The larger the group of pixels, the more characters you'd have to guess, and so the longer this would take. Each character makes it combinatorially more difficult

To make matters worse, by the pigeonhole principle, you are guaranteed to have collisions (i.e. two different sets of characters which pixelate to the same value). E.g. A space with just 6 possible characters, even if limited to a-zA-Z0-9, that's 62*6 = 56800235584, while you can expect at most 2048 color values for it to map to.

(Side note: That's 2048 colors, not 256, between #000000 and #FFFFFF. This is because your pixelation / mosaic algorithm can have eight steps inclusive between, say, #000000 and #010101. That's #000000, #000001, #000100, #010000, #010001, #010100, #000101, and #010101.
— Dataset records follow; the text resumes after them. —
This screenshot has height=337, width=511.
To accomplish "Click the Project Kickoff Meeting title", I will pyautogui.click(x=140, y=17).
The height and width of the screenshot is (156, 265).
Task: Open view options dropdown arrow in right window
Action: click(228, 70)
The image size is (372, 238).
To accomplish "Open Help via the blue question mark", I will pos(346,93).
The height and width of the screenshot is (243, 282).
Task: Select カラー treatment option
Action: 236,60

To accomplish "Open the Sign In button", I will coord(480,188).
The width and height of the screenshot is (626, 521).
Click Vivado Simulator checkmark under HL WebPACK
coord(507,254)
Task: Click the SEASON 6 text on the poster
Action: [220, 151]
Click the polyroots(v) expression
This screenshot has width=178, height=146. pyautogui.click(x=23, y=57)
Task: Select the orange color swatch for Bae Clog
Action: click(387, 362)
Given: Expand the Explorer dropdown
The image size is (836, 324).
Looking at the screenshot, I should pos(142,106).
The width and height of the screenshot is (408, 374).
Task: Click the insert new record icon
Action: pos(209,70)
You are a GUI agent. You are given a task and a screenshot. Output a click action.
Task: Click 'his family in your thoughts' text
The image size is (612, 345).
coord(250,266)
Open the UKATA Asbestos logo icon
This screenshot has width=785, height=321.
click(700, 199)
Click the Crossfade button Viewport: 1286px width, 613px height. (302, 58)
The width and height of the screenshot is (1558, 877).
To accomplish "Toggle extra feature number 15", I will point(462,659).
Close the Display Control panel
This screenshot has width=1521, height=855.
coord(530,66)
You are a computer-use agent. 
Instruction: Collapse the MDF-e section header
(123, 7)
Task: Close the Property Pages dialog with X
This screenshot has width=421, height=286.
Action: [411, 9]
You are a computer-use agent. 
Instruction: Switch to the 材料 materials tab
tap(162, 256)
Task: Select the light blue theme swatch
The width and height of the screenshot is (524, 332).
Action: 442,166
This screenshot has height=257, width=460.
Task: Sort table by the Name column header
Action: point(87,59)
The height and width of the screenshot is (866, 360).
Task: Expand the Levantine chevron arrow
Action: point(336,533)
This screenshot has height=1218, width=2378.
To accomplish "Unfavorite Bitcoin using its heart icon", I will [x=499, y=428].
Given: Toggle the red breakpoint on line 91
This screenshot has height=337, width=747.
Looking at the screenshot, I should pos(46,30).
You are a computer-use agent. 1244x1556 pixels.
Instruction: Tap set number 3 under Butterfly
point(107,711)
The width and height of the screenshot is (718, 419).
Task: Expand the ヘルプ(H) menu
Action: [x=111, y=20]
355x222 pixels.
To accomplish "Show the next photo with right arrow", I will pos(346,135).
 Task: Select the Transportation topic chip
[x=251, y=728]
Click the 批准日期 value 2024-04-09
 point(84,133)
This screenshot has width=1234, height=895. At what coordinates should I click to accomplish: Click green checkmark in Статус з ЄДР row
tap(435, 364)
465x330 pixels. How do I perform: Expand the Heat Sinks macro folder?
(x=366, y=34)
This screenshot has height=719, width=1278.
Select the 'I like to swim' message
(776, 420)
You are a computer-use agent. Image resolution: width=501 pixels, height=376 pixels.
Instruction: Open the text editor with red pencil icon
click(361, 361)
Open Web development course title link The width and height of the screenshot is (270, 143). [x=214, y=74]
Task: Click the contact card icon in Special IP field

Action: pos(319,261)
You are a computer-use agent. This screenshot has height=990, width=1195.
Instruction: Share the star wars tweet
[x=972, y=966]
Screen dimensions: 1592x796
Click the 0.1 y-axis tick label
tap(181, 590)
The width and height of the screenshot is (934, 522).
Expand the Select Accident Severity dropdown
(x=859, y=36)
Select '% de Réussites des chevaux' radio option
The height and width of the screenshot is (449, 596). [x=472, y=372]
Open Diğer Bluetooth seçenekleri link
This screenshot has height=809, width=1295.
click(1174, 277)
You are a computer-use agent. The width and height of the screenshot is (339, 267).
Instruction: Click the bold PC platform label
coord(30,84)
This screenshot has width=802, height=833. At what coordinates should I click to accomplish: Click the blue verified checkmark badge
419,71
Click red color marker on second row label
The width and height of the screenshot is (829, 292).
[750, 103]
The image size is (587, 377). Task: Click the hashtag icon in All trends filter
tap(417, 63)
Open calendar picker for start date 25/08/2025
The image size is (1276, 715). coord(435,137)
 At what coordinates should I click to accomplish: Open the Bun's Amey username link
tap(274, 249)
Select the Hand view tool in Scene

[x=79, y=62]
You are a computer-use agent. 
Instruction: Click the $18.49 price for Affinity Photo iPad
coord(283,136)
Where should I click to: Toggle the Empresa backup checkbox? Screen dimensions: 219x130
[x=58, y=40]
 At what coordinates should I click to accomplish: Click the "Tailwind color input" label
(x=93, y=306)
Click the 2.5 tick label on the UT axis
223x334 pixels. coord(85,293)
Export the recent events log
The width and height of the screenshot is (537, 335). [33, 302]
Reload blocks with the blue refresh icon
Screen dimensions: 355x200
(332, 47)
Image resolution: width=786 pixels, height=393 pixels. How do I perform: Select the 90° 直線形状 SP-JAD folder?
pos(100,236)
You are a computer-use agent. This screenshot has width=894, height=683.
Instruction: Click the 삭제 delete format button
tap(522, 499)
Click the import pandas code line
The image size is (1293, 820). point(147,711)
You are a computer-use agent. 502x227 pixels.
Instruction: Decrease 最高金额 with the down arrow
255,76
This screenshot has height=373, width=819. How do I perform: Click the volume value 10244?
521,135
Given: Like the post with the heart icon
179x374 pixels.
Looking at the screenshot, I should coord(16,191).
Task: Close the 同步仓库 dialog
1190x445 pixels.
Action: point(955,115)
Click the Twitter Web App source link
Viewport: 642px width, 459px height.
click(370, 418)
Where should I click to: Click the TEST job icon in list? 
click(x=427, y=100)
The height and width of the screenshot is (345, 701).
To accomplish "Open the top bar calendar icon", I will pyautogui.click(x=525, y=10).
Realistically, in scenarios where you wouldn't have pixel-perfect reproduction, you'd need to generate all the combos and sort by closest to the target color, possibly also weighted by a prior on the content of the text. This is even worse, since you might have too many combinations to store.)

So, at 25 pixel blocks, encompassing many characters, you're going to have to get more creative with this. (Remember, just 6 alphanumeric characters = 56 billion combinations.)

Thinking about this as "finding the preimage of a hash", you might take a page from the password cracking toolset and assume priors on the data. (I.e. Start with blocks of text that are more likely, rather than random strings or starting from 'aaaaaa' and counting up.)